**EXTRACTED TEXT**.
⟨

The pg.Result
shape is returned for every successful query.
properties
result.rows: Array<any>
Every result will have a rows array. If no rows are returned the array will be empty. Otherwise the array will contain one item for each row returned from the query. By default node-postgres creates a map from the name to value of each column, giving you a json-like object back for each row.
result.fields: Array<FieldInfo>
Every result will have a fields array. This array contains the name
and dataTypeID
of each field in the result. These fields are ordered in the same order as the columns if you are using arrayMode
for the query:
import pg from 'pg'
const { Pool } = pg
const pool = new Pool()
const client = await pool.connect()
const result = await client.query({
rowMode: 'array',
text: 'SELECT 1 as one, 2 as two;',
})
console.log(result.fields[0].name) // one
console.log(result.fields[1].name) // two
console.log(result.rows) // [ [ 1, 2 ] ]
await client.end()
result.command: string
The command type last executed: INSERT
UPDATE
CREATE
SELECT
etc.
result.rowCount: int | null
The number of rows processed by the last command. Can be null
for commands that never affect rows, such as the LOCK
-command. More specifically, some commands, including LOCK
, only return a command tag of the form COMMAND
, without any [ROWS]
-field to parse. For such commands rowCount
will be null
.
note: this does not reflect the number of rows returned from a query. e.g. an update statement could update many rows (so high result.rowCount
value) but result.rows.length
would be zero. To check for an empty query response on a SELECT
query use result.rows.length === 0
.
@sehrope has a good explanation:
The rowCount
is populated from the command tag supplied by the PostgreSQL server. It's generally of the form: COMMAND [OID] [ROWS]
For DML commands (INSERT, UPDATE, etc), it reflects how many rows the server modified to process the command. For SELECT or COPY commands it reflects how many rows were retrieved or copied. More info on the specifics here: https://www.postgresql.org/docs/current/protocol-message-formats.html (search for CommandComplete for the message type)
The note in the docs about the difference is because that value is controlled by the server. It's possible for a non-standard server (ex: PostgreSQL fork) or a server version in the future to provide different information in some situations so it'd be best not to rely on it to assume that the rows array length matches the rowCount
. It's fine to use it for DML counts though.

⟩

**DATA SHOWN**.
⟨

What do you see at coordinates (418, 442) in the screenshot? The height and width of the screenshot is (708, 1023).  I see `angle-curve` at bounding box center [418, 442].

⟩

**WHAT YOU HAVE TO DO**. Please return the passage of the pg.Result documentation that begins with the words "The note in" and ends after the words "DML counts though.", copied word for word.

**SOLVED EXERCISE**.
The note in the docs about the difference is because that value is controlled by the server. It's possible for a non-standard server (ex: PostgreSQL fork) or a server version in the future to provide different information in some situations so it'd be best not to rely on it to assume that the rows array length matches the rowCount
. It's fine to use it for DML counts though.